Editor’s note: This is part of a series of profiles for fall 2018 commencement. Read about more graduates

Tyrine Pangan’s family moved to the United States from the Philippines, their native country in Southeast Asia, when she was a child. She recalls hearing stories as she grew up about how education brought people out of poverty.

“My parents made a lot of sacrifices to earn their college degrees and that enabled my family to have a better life,” Pangan said.

Now, Pangan is graduating this fall from Arizona State University's Ira A. Fulton Schools of Engineering

The educational opportunities Pangan was provided have motivated her “to use my privilege to help others and to give back to the community,” she said.

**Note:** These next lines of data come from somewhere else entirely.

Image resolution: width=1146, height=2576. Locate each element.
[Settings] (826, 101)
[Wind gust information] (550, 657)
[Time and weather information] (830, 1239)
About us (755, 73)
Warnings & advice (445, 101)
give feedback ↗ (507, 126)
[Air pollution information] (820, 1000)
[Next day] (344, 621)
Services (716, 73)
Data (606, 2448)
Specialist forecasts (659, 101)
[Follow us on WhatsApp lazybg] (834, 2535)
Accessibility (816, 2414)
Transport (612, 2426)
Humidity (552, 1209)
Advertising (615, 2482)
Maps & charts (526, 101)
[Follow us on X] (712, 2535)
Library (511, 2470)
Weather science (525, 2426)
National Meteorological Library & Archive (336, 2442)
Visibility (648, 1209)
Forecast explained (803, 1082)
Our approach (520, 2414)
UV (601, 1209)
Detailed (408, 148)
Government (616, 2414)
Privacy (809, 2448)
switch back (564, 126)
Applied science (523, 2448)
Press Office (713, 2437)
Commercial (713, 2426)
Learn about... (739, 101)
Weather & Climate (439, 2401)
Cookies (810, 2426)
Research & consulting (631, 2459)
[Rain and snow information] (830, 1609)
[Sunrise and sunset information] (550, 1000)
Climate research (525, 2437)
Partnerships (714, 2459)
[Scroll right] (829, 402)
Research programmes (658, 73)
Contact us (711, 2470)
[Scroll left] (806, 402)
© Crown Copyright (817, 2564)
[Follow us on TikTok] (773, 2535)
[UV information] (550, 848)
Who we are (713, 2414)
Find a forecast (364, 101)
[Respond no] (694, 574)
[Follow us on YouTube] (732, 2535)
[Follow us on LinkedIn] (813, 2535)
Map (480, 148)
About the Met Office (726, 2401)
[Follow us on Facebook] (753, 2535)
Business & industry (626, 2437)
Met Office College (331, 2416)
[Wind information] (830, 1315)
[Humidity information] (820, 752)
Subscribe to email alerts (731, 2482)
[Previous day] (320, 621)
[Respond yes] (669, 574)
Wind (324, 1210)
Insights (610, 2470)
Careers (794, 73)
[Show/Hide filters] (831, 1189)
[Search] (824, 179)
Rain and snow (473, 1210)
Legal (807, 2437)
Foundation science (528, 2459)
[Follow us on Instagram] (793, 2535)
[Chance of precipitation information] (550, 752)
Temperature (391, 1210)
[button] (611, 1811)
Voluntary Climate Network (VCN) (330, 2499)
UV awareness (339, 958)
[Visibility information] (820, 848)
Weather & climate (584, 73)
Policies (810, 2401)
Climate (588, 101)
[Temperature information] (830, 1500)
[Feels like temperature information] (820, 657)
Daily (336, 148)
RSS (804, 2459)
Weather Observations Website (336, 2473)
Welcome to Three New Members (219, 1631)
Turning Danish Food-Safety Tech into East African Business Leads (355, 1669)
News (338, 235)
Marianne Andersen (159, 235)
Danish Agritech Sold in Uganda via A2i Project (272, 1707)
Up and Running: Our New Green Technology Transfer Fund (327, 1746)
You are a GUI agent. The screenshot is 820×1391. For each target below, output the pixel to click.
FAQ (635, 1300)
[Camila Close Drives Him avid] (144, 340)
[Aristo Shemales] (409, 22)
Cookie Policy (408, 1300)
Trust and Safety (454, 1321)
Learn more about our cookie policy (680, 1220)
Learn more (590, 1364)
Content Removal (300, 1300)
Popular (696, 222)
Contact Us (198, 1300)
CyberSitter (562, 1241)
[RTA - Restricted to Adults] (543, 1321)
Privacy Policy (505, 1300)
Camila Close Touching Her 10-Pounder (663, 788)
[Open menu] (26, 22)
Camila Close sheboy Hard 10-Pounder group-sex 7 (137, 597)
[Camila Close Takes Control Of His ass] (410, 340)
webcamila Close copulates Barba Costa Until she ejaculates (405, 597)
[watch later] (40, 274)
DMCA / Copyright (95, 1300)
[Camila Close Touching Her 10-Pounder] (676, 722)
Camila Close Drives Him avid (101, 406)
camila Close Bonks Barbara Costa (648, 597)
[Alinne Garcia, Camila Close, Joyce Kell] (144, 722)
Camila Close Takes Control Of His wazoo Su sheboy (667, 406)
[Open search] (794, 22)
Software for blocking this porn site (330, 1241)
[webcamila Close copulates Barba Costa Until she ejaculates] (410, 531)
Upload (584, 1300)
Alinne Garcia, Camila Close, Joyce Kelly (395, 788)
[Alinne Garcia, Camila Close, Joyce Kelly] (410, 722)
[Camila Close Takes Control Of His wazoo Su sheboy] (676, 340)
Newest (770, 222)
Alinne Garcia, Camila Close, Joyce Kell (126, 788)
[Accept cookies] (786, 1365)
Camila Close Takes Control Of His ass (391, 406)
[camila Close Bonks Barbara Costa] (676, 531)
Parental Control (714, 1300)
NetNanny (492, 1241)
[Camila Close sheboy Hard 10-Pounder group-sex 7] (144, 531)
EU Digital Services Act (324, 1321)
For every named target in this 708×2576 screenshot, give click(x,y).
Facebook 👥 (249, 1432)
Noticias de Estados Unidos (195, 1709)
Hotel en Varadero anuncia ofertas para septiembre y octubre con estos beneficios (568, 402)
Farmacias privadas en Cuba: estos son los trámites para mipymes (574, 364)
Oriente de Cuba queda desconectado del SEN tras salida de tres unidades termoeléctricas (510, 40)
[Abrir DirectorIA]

IMPACT Awards recognize graduating students in the Fulton Schools who have contributed to the betterment of fellow students and to communities beyond the university.

Pangan’s efforts fulfilled those criteria in exceptional fashion.

Through the Fulton Schools’ GlobalResolve organization, she joined projects to help people in developing countries gain access to basic resources such as energy and clean water — work that took her to the African country of Kenya twice.

With another Fulton Schools group, SolarSPELL, Pangan traveled to the Pacific islands of Tonga and Vanuatu to help train U.S. Peace Corps volunteers to use a solar-powered learning library tool in their classrooms. 

Study-abroad programs broadened her international educational endeavors with trips to Paris, Berlin and Brussels.

As an undergraduate research assistant to Fulton Schools Associate Professor Shawn Jordan, Pangan helped to develop engineering curriculum for young students in Navajo Nation schools.

She worked at summer STEAM Machine camps where Navajo youngsters built rudimentary chain-reaction machines as a way to learn basic science, technology, engineering, art and math skills.

Though it all, Pangan says she learned that bringing technologies into underserved communities is not a surefire solution for societal challenges.

“You need to work directly with the communities and invest time in learning what their needs really are,” she said.

On ASU’s Polytechnic campus, Pangan was a Fulton Ambassador and a Barrett Honors Devil. Both groups gave campus tours and shared their university experiences with prospective ASU students and their parents.

She also was a Fulton Summer Academy camp counselor — helping to teach basic computer science concepts and robotics to students in the fourth, fifth and and sixth grades  — and a field trip guide for students in a National Transportation Institute summer camp.

All the community outreach, teaching, mentoring and research has changed Pagan’s initial plans to seek a software engineering or computer engineering job in industry after graduation.

That array of experiences “inspired a passion” for a different career direction, she says. Next year, Pangan will begin studies for a doctoral degree in engineering education.